__Problem to solve__
Under this line is some data; print exactly the lines from the one containing "Given: Click inside the Comment text area" through its last line, without pictures.

__Input data__

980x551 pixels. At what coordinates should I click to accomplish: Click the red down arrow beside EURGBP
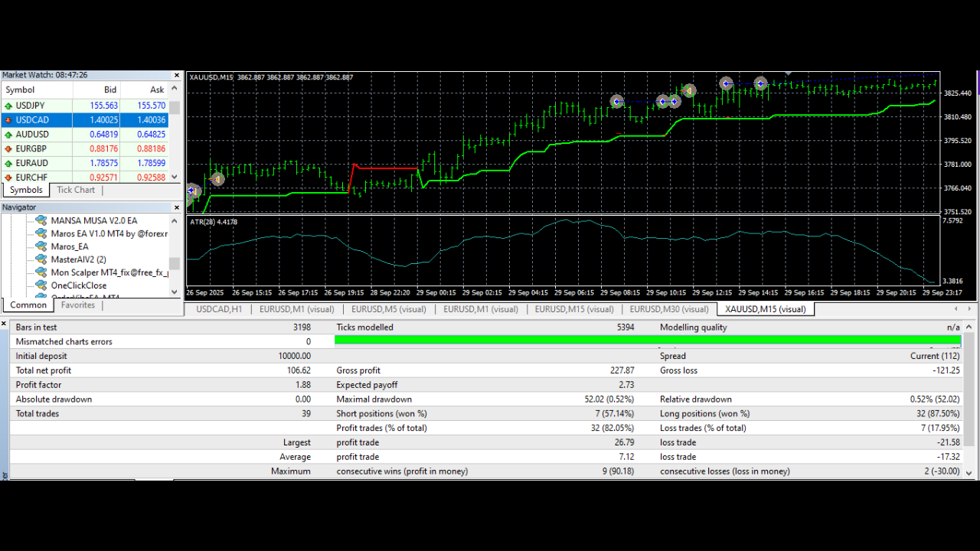[x=8, y=148]
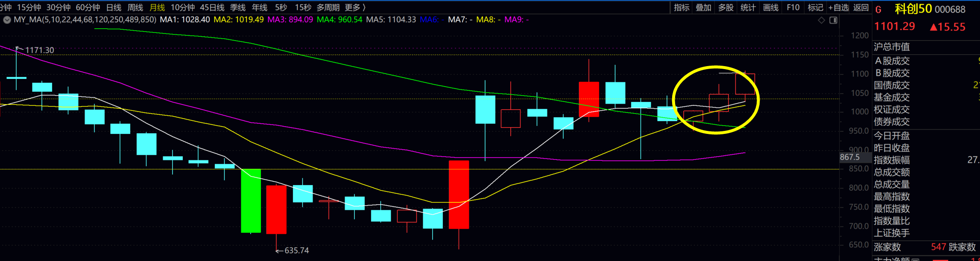Select the 周线 weekly period tab
The height and width of the screenshot is (261, 980).
point(135,7)
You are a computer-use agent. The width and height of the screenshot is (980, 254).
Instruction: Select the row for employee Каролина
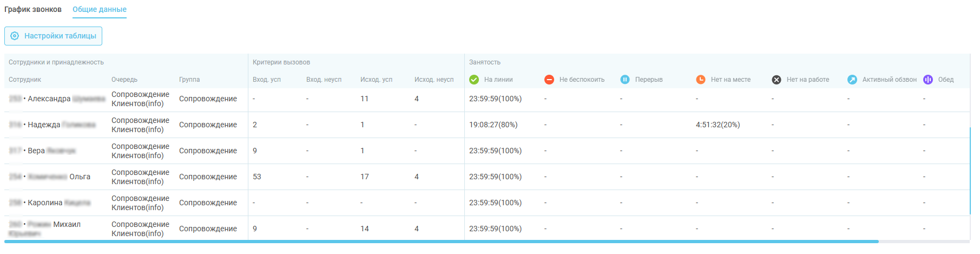coord(45,203)
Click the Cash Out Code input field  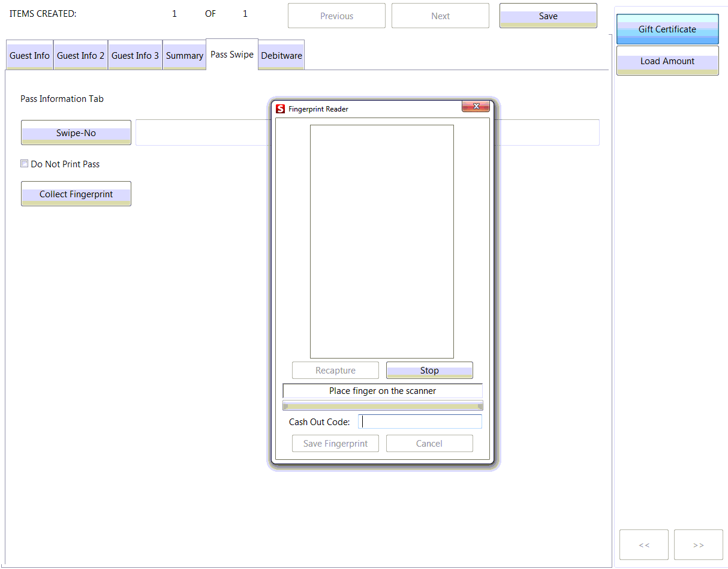pyautogui.click(x=420, y=422)
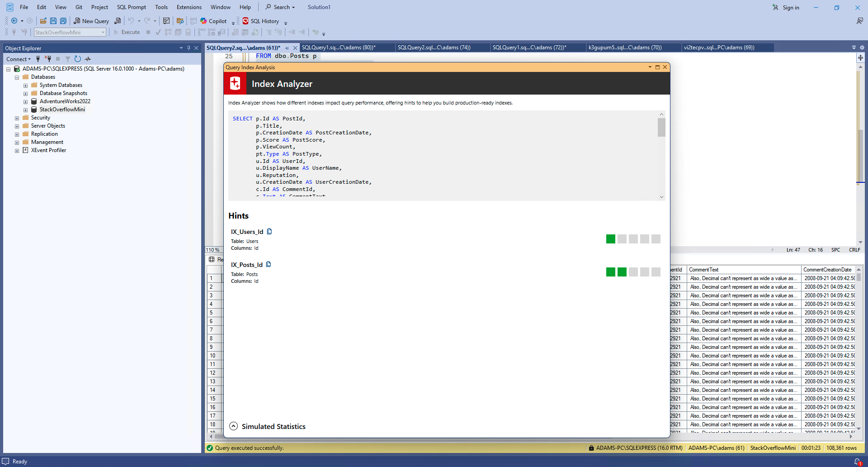Switch to the k3gupum5..sql (70) tab
This screenshot has height=467, width=868.
pos(625,48)
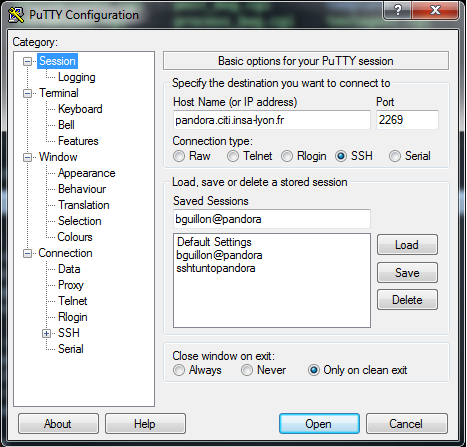Collapse the Connection category
The image size is (467, 447).
pos(27,253)
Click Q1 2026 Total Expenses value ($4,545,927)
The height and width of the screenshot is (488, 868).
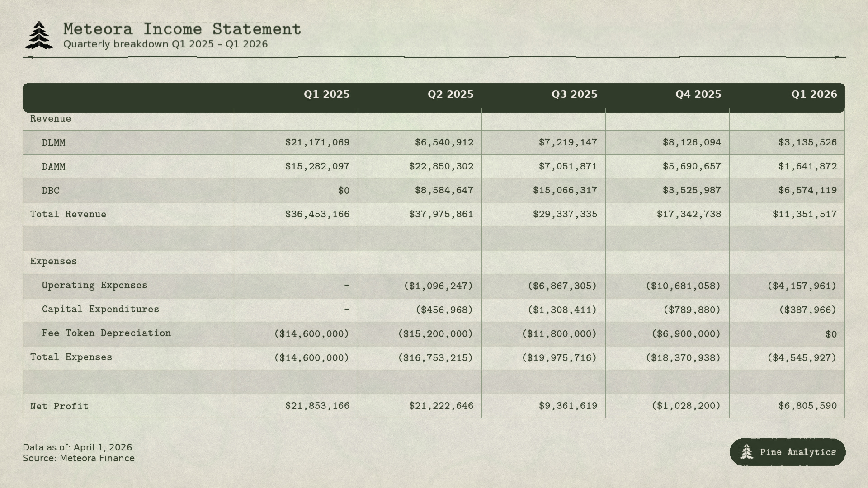click(x=802, y=358)
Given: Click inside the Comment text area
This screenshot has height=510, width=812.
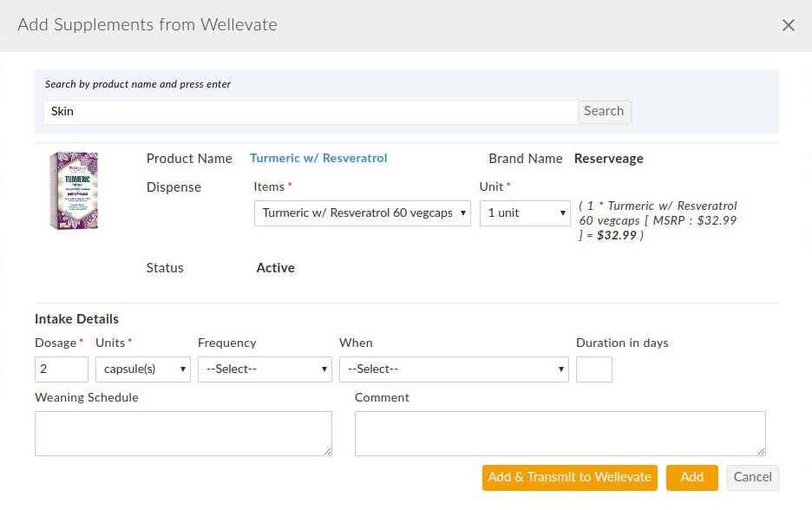Looking at the screenshot, I should click(x=560, y=432).
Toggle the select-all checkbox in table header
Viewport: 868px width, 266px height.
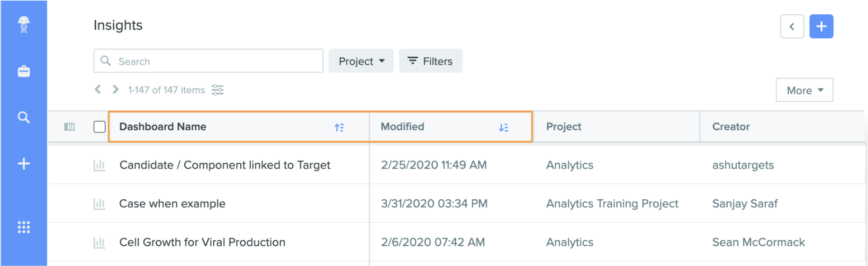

__Output for this task__
Given: Click inside the Comment text area
This screenshot has height=510, width=812.
Looking at the screenshot, I should click(x=560, y=432).
Toggle the select-all checkbox in table header
Viewport: 868px width, 266px height.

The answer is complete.